# [Work to be completed]
Images do not belong in the copy; retype the rest of the entries below exactly.

---------- The records ----------

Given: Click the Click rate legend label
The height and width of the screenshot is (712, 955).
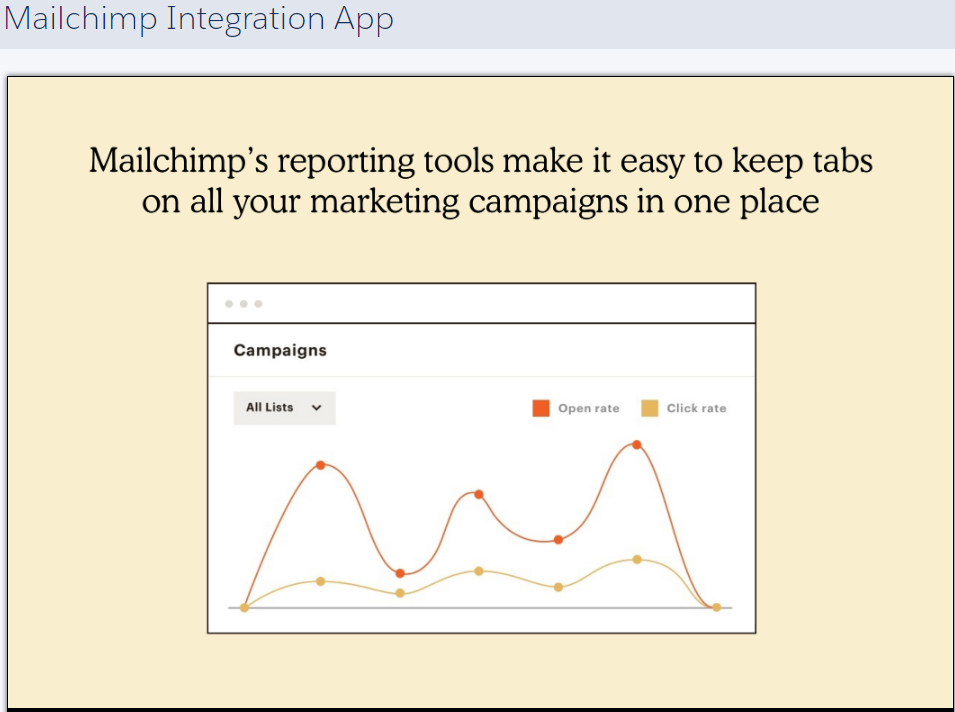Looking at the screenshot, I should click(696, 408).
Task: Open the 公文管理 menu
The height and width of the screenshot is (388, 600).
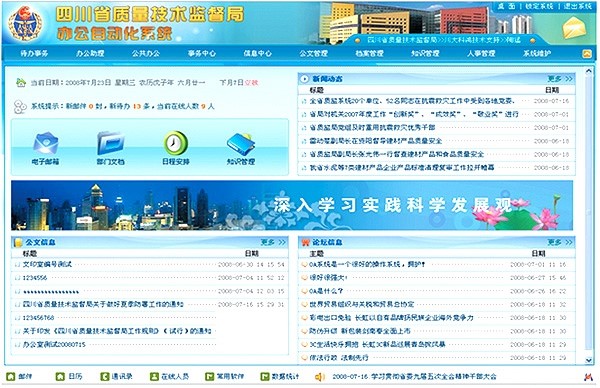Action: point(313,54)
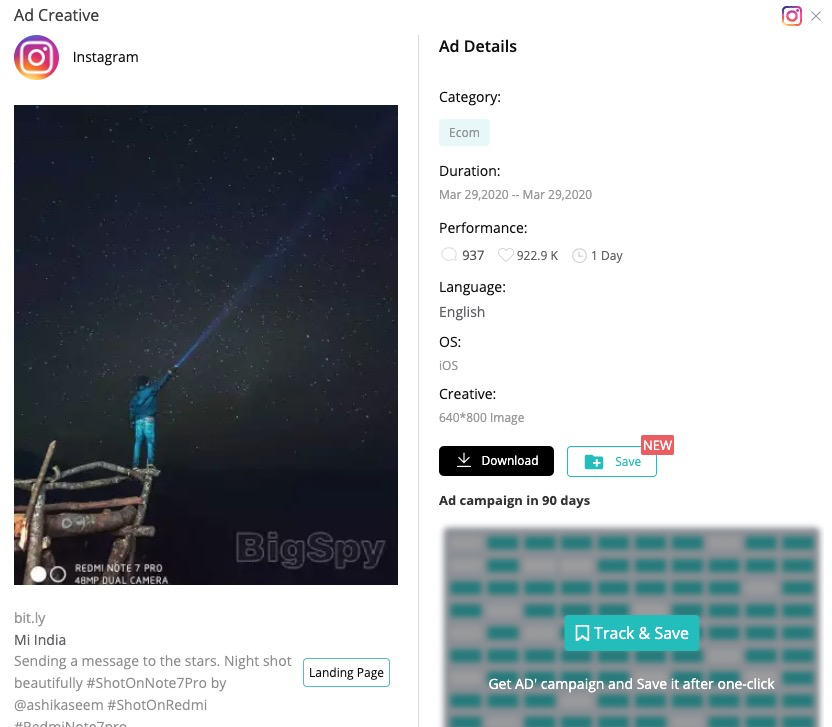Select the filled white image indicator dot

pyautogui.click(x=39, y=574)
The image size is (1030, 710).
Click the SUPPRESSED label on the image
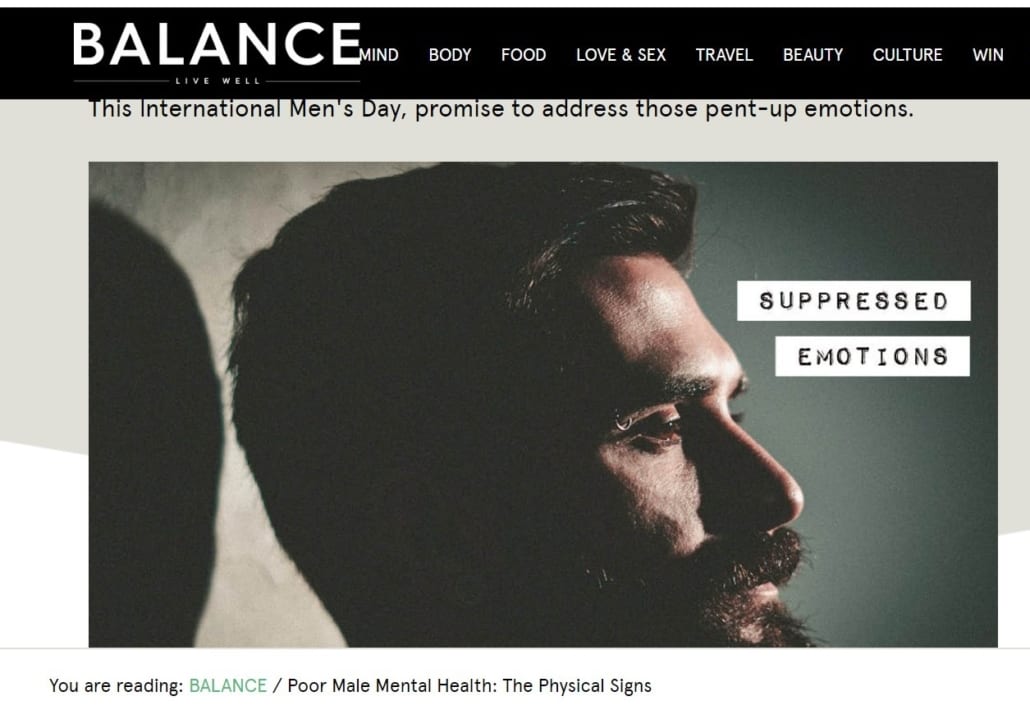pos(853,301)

----------

# [The completed task]
Given: Click the Click rate legend label
The height and width of the screenshot is (712, 955).
Looking at the screenshot, I should click(696, 408).
Task: Open the 公文管理 menu
The height and width of the screenshot is (388, 600).
Action: point(313,54)
Select the filled white image indicator dot

pyautogui.click(x=39, y=574)
The image size is (1030, 710).
Click the SUPPRESSED label on the image
pos(853,301)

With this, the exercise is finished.